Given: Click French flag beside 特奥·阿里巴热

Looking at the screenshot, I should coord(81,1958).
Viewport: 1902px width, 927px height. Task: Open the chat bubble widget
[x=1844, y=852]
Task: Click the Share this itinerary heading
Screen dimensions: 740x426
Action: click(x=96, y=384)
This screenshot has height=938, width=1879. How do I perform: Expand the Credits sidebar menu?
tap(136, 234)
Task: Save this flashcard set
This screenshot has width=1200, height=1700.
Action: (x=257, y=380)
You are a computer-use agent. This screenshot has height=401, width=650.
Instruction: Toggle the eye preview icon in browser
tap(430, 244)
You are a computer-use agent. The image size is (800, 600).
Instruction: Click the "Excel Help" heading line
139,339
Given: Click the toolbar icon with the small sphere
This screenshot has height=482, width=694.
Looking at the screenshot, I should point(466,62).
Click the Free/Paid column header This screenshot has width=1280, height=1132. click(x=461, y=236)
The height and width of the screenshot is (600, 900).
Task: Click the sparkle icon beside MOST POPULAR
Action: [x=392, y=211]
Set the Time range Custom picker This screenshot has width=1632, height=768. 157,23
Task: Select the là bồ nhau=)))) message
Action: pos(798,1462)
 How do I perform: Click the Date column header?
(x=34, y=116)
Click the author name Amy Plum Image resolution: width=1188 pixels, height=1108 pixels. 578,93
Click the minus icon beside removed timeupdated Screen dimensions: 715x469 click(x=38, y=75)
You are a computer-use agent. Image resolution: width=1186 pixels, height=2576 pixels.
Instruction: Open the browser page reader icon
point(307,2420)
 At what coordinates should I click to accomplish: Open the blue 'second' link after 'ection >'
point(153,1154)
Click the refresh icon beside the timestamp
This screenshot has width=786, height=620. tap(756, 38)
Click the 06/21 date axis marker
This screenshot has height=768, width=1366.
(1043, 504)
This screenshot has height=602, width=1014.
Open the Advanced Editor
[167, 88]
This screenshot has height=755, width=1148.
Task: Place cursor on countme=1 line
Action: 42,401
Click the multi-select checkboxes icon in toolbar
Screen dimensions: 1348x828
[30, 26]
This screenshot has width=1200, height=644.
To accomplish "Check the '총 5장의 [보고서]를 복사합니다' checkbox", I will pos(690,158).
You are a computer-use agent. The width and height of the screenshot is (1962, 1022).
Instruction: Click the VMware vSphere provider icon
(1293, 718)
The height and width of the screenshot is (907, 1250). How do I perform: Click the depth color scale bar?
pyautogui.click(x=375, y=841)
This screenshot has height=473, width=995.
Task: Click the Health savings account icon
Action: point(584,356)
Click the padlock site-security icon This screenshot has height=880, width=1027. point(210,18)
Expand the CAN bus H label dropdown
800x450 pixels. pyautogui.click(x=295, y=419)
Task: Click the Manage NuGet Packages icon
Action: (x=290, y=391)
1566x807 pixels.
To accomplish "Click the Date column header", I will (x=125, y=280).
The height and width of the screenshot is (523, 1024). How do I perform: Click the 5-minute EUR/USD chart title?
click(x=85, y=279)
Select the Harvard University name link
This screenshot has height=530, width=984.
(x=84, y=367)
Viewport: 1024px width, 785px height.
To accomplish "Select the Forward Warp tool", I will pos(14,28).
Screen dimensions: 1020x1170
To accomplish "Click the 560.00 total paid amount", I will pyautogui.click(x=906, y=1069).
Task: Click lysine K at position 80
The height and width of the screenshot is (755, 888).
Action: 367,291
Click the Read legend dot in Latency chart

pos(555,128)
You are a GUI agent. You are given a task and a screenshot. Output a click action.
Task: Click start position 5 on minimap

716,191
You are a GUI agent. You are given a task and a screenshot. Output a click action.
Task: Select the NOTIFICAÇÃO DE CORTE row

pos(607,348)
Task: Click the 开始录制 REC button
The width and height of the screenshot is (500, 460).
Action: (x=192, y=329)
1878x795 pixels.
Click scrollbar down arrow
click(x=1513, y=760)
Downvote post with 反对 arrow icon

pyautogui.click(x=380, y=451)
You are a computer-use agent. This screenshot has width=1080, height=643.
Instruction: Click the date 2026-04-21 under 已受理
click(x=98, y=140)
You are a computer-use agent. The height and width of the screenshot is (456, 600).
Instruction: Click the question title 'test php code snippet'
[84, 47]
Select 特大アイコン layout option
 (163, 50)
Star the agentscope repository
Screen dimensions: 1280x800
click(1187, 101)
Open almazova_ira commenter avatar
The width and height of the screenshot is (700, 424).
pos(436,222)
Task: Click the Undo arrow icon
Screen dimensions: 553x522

- ABOUT THIS EXERCISE: Where a line in the records above contains "resolution", include it in the count, and give only that number.

- PROBLEM SOLUTION: 2